● **How to complete this task**:
Filter the entries down to the lines containing "button", and copy those lines.

___ Records supplied

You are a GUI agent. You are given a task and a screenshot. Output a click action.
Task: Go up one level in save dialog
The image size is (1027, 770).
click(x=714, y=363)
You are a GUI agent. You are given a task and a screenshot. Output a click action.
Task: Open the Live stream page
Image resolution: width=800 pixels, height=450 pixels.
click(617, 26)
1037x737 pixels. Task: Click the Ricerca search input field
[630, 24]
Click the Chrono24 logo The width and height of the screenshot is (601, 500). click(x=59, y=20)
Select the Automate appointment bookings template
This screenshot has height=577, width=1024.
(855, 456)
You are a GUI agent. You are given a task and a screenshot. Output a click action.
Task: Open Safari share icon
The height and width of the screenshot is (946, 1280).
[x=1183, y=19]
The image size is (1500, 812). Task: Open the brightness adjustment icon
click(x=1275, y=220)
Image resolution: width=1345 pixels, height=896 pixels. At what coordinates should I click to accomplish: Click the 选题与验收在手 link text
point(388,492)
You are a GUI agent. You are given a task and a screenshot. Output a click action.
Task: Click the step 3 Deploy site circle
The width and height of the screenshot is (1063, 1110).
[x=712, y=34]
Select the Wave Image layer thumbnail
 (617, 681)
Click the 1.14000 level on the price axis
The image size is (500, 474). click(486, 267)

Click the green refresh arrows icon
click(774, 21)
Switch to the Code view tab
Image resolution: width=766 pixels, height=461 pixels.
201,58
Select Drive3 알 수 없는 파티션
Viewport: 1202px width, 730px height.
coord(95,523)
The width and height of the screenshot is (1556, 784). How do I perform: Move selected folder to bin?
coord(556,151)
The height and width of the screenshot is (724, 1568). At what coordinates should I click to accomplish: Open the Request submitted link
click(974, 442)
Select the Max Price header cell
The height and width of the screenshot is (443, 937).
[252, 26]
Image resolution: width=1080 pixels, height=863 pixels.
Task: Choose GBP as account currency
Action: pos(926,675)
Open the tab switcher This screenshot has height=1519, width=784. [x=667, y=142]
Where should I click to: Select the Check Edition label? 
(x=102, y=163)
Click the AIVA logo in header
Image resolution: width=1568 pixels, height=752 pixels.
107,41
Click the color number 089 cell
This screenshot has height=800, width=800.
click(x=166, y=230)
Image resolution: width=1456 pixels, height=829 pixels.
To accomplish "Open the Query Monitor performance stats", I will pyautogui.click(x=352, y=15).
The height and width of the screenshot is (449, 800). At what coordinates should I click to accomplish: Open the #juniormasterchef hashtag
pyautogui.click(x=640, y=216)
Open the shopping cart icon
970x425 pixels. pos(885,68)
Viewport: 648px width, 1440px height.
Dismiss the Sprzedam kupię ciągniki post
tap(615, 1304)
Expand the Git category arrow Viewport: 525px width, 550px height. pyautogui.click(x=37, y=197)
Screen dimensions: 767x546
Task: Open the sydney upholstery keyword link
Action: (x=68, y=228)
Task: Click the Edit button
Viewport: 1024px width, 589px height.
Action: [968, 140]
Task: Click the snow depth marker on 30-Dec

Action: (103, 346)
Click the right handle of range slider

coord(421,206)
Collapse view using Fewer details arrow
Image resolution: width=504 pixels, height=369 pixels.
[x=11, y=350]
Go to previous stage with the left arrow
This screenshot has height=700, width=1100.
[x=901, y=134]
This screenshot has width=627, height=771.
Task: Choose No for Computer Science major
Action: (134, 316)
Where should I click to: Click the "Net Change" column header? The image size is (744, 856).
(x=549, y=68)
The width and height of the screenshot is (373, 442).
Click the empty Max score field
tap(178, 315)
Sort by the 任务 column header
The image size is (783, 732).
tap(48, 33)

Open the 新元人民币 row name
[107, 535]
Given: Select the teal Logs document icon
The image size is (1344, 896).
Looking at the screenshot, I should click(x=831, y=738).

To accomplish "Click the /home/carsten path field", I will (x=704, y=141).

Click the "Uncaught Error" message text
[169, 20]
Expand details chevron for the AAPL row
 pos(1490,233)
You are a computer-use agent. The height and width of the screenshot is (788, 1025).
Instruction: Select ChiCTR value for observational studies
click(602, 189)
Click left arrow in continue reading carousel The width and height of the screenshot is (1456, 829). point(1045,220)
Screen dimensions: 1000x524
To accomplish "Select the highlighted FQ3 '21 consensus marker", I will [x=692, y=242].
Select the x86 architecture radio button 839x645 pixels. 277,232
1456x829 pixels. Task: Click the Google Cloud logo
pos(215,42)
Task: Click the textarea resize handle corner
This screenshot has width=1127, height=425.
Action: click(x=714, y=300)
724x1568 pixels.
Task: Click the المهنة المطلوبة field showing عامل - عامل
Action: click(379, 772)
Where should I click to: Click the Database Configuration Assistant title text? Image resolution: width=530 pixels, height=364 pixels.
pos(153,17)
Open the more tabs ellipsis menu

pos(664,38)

______

● **Answer to the exercise**:
Task: Click the Edit button
Select the x86 architecture radio button 839x645 pixels. 277,232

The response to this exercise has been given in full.